With an ever growing and hectic schedule, these meal preps can be a great strategy to not only save you time and money but to help keep you on a health eating track. But meal prepping can take a lot of time and effort. Is it worth doing?

Some benefits to meal preps:

  • Can ultimately save you time in the long run

  • Can help save you money

  • Can help you improve your health

  • Can reduce stress as you avoid last minute decisions about what to eat, or rushed preparation


Prepping for Meal Prep

If you would like to try meal prepping on your own here are a few tips on getting started:

  • Figure out what types of foods and favorite meals you like to eat.

  • Start a monthly calendar or spreadsheet to record your meal ideas, favorite recipe sites, and food shopping lists.

  • Consider specific meals or foods for different days of the week.

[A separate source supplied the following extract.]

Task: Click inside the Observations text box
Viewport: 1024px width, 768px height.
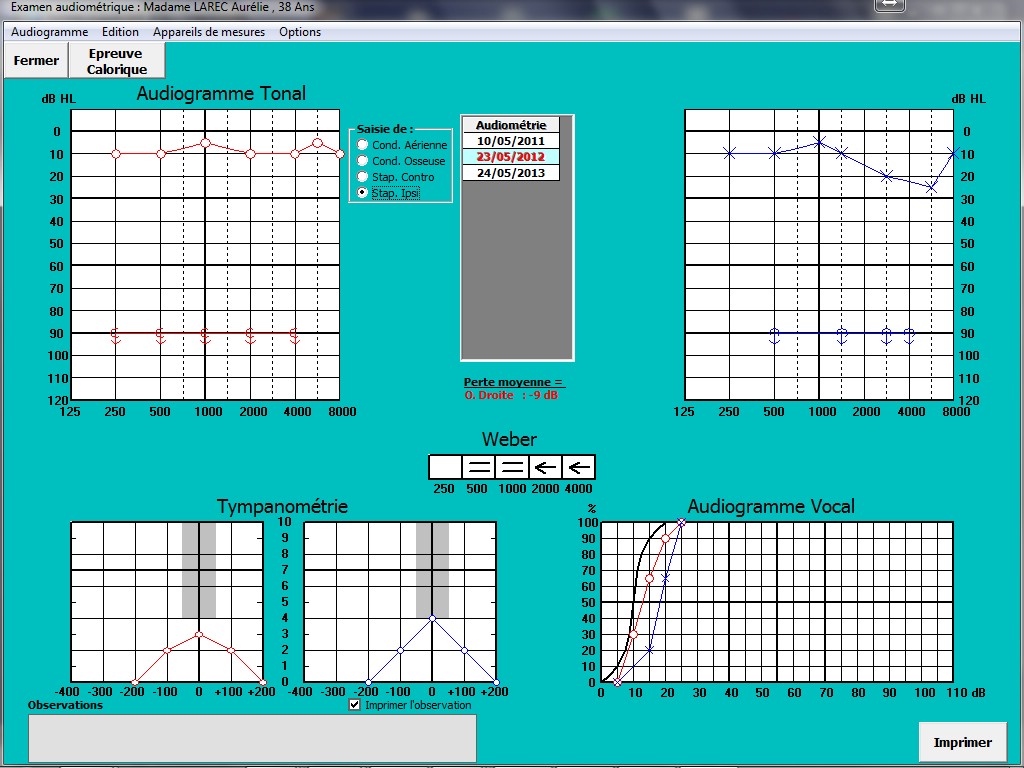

  • Start small: Aim to create enough dinners for 2-3 days of the week.


Steps to getting started:

  1. Choose a specific day of the week to:

    • Plan the menu

    • Food shop

    • And finally do meal prep

2. Once you start to get a sense of what kind of meals you prefer and your meals become more familiar and consistent, keep an eye out for sales and coupons to save even more time and money( i.e. pasta, rice, and other whole grains, lentils, beans (canned or dried), jarred sauces, healthy oils, and spices).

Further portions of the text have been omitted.